Mercedes F1 has not shelved its Spa innovations, planning a comeback trial at Zandvoort after initial setbacks.
Mercedes F1 has not abandoned its evolution introduced at Spa-Francorchamps, featuring a completely revised floor, which was shelved after the free practice sessions at the Belgian Grand Prix. Andrew Shovlin, the trackside engineering director, confirms that the team will test it again to try to understand it.
“We plan to do so,” he stated. “The reason we reverted the car to the Silverstone specs on Friday night is that we had a good race at Silverstone, where Lewis won.”
“Spa and Silverstone are not radically different in terms of cornering speed. We clearly introduced issues somewhere. We think it’s largely due to how we were running the car at Spa, not the evolutions themselves.”

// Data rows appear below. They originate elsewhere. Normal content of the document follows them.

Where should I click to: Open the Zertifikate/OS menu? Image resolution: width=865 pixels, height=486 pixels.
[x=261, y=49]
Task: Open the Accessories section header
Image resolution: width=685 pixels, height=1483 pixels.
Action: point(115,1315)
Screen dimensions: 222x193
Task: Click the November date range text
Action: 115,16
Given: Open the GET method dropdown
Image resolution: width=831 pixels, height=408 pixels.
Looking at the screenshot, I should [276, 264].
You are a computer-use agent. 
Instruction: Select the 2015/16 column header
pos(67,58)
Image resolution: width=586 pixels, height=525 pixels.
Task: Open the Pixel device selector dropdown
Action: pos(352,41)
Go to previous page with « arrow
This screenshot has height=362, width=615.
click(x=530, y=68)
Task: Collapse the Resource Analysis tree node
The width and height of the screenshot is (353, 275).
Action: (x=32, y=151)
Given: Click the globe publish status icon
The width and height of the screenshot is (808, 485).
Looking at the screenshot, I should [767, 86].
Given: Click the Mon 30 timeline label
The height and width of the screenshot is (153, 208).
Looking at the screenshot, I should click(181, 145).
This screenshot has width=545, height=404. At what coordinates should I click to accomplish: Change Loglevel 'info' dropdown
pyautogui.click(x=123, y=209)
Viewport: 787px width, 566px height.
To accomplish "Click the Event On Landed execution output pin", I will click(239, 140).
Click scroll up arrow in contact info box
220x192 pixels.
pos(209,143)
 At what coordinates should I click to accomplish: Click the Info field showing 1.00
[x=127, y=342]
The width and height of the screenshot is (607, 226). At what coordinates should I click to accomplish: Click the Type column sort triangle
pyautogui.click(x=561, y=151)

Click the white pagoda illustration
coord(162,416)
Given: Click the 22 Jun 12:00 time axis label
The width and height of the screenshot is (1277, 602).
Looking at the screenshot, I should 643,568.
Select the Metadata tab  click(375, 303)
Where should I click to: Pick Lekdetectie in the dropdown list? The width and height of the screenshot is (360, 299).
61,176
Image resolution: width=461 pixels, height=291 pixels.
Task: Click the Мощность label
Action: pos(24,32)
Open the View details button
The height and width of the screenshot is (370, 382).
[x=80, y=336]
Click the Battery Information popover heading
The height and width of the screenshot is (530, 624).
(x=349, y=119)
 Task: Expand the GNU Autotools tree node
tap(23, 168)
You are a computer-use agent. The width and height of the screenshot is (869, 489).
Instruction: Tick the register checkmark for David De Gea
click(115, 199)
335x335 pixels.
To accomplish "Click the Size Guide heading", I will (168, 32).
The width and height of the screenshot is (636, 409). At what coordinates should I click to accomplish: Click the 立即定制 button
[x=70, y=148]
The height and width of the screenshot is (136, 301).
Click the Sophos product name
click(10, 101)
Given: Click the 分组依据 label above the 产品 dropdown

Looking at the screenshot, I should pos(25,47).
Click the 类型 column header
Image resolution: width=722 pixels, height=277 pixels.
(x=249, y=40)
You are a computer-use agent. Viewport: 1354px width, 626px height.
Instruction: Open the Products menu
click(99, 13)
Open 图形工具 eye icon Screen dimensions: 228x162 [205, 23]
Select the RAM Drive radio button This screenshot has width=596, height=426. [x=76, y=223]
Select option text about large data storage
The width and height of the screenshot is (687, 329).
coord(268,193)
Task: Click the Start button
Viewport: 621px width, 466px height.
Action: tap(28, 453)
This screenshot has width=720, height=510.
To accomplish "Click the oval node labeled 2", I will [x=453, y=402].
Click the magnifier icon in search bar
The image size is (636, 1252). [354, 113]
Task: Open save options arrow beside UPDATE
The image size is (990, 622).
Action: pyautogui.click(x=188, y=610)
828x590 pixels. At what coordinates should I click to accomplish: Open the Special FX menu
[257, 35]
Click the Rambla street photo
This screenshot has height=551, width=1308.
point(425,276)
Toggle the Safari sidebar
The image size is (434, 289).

“This was causing some rebound in high-speed corners, as well as some balance issues. Switching to the Silverstone car brought things back to normal. Since then, we’ve had time to look at the data to understand what we had done, and we are quite confident about trying a reintroduction at Zandvoort.”
“Reverting to Silverstone specs was the right thing to do,” confirms Shovlin, as drivers were losing confidence due to the rebounds which made the car difficult to control in terms of grip and stability.
“One of the issues at Spa is that it’s a fast circuit that requires a lot of commitment from the driver. We reintroduced some bouncing in the car, which isn’t great for confidence in high-speed corners. There were a few other balance issues where the car lacked stability on entry.”
“When you want to brake late and carry speed into a corner, it doesn’t help. On a normal circuit, it might have cost us a little time. On a large circuit like Spa, with significant corners, it became a substantial figure.”
“The car wasn’t in a good situation, but it’s one of those things specific to Spa where if the drivers don’t have the car doing what they want, it can cost a lot of performance. It was exactly the right thing for us to revert to this known specification.”
A return of the part by Zandvoort
Toto Wolff, as George Russell had also previously thought, believes the floor itself isn’t a bad part, and it did not cause the performance loss: “I think we made a drastic change to recover some performance, but we believe it wasn’t the floor.”
“It will be very interesting when we put everything on the car at Zandvoort and do the correlations, and see what it yields. We can then be sure whether it is indeed the mechanical part we thought, or if there are some aerodynamic and mechanical interactions that did not work.”
The Austrian admits that Mercedes is in great shape, but he does not want to imagine it becoming the benchmark: “I think we need to keep our feet on the ground. As for performance variations, we see a positive trend on our side. For other teams, the trend is negative.”
“But I don’t think we should prejudge how the second half of the season will unfold. I think the competition is tough and there are four teams giving everything they have. I think we can be cautiously optimistic. But we have to prove it. There are ten races left to run.”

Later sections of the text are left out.